(Brief): Lay out the data from the line with "The height and width of the screenshot is (866, 1440)." through the line with "pos(1288,401)" as a Markdown table with the columns Row and Line. Skip blank lines, and leave out the pictures.

(Records provided):
'''

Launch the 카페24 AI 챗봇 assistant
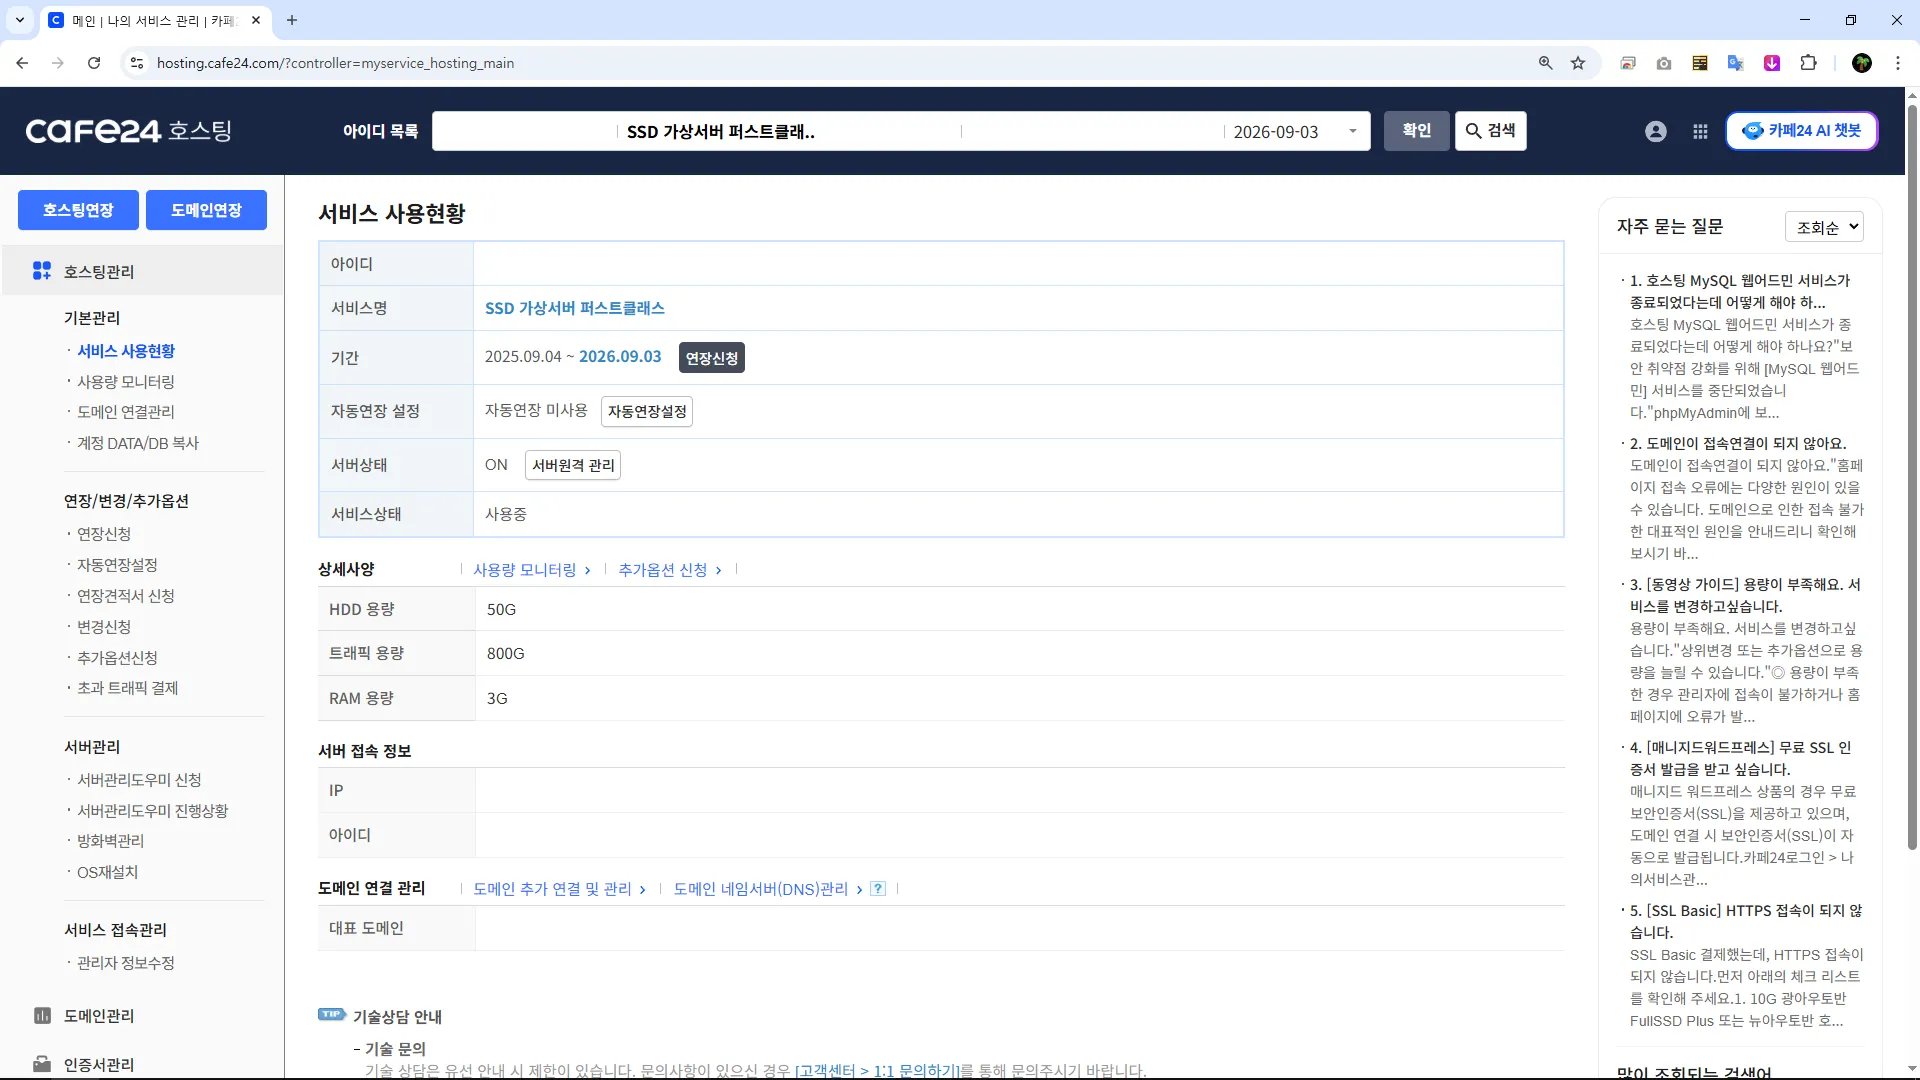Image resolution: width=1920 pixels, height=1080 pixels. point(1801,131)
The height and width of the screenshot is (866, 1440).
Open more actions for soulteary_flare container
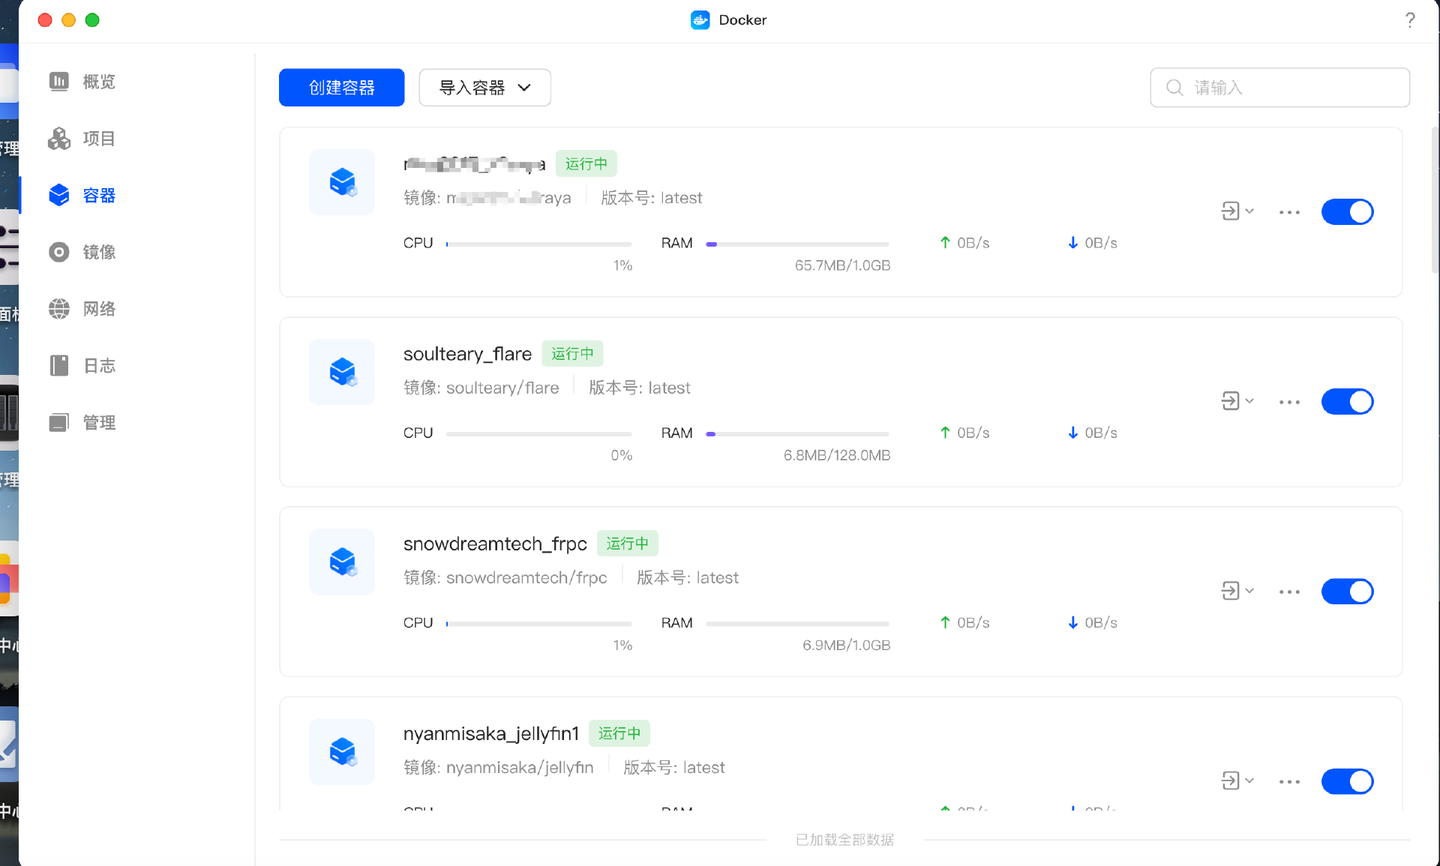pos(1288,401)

'''
'''

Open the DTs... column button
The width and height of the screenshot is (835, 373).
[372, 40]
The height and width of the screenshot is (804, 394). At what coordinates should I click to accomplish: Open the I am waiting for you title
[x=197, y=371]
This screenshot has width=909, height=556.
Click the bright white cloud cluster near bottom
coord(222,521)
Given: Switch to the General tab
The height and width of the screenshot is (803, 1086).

'''

(Exercise output):
| Row | Line |
|---|---|
| 1 | The height and width of the screenshot is (866, 1440). |
| 2 | Open more actions for soulteary_flare container |
| 3 | pos(1288,401) |